Visuwords™ uses Princeton University’s WordNet, an opensource database built by University students and language researchers. Combined with a visualization tool and user interface built from a combination of modern web technologies, Visuwords™ is available as a free resource to all patrons of the web.
To use the applet you only need to type a word into the search query at the top of the page and press 'Enter'. A network of nodes or 'synsets' will spring out from the word that you entered. A synset is essentially a single concept that is represented by a number of terms or synonyms. Synonyms are words with different spellings that convey the same idea. For example when you lookup "seem", you see that the word is connected to four synsets each represented by a green circle. Green denotes verbs so all of these synsets represent verbs. Two of these synsets have the lone word "seem"; one has two terms: "appear" and "seem"; and the third has three terms: "look", "appear" and "seem". Each of the four synsets has its own definition. Hovering over a node with the mouse will reveal all of the synonyms for a given synset as well as its definition. Some synsets will also show a few examples of usage. These synsets link to each other and to other synsets according to entries in the WordNet database.
You can zoom the model in and out by rolling the wheel on your mouse.
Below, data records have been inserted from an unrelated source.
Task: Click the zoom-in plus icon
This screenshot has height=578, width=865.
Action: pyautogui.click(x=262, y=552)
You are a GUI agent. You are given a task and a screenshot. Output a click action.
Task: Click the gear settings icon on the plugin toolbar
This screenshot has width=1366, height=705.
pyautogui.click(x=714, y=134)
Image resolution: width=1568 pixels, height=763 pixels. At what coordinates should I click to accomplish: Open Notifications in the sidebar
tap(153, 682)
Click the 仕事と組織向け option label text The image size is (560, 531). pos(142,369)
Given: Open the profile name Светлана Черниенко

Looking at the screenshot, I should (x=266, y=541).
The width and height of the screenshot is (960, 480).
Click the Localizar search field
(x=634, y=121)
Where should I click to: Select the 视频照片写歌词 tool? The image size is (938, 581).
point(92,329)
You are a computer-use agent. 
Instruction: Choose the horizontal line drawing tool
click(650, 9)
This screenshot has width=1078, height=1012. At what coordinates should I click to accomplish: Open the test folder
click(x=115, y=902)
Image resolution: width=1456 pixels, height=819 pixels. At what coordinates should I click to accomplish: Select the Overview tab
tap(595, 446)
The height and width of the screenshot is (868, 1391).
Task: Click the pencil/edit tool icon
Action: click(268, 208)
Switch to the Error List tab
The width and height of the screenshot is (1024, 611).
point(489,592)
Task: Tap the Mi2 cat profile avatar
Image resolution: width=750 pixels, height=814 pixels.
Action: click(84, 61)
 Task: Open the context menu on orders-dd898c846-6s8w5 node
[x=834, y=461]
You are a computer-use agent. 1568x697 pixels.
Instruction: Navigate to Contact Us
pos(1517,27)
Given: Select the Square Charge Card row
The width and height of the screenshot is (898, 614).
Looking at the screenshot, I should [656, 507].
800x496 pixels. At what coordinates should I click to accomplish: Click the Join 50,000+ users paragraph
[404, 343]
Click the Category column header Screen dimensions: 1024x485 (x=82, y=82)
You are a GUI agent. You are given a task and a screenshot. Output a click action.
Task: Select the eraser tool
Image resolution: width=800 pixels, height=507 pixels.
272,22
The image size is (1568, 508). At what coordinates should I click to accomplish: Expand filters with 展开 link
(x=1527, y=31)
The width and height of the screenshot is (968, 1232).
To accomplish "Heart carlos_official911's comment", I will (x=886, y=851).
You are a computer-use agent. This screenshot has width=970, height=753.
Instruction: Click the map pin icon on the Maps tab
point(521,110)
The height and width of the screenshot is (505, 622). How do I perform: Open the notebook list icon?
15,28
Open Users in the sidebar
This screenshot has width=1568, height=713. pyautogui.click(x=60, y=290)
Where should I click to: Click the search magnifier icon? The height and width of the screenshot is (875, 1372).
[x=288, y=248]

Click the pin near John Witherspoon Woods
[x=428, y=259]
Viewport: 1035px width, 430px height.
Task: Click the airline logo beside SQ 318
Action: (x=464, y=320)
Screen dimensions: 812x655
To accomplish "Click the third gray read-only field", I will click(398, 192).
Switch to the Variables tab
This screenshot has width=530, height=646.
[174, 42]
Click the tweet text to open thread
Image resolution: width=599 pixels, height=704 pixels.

You can click the gray background within the applet and drag the mouse in order to shift the whole model around so you can explore. You can grab any node and pull it away from the others to clarify connections.
With regards to "wheat" and "grain", we see a cyan link from "wheat" pointing towards "grain" we can understand this to mean that wheat "is a kind of" grain. Here, "wheat" is a hyponym and "grain" is a hypernym.
In the case of verbs this same cyan link can be understood better by "is one way to". So, for example, to trot "is one way to" walk.
In these relationships, the hyponym is specific and unique. For example, "Einstein" is an instance of a "physicist".
In these cases the meronym in some way belongs to the holonym. Examples: "robin" is a member of the "thrushes", a "wheel" is a part of a "wheeled vehicle", "caffeine" is a substance of "coffee".